* Doel
Verzamel alstublieft uit het materiaal hieronder elke regel waarin het woord "Select" staat.

* Aangeleverd materiaal
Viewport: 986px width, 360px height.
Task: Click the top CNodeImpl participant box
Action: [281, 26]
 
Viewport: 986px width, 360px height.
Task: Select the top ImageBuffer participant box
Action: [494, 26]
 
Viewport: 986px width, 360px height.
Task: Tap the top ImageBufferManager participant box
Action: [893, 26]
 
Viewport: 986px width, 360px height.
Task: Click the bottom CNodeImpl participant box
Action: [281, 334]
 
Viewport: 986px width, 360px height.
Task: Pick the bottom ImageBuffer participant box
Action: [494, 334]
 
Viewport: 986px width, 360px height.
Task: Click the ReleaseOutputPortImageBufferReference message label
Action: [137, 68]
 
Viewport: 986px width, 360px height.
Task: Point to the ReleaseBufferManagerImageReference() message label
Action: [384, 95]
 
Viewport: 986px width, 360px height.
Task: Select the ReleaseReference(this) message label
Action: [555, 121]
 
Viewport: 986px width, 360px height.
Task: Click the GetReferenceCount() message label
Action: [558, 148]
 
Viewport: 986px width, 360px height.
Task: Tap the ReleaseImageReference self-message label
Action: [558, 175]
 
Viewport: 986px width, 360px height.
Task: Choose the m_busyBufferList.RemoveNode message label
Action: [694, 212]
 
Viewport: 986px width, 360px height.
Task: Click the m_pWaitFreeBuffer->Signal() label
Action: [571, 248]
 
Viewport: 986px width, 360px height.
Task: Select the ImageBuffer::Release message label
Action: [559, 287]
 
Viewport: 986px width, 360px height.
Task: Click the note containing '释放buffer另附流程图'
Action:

* Schriftelijk antwoord
Task: Select the top ImageBuffer participant box
Task: Select the ReleaseReference(this) message label
Task: Select the ImageBuffer::Release message label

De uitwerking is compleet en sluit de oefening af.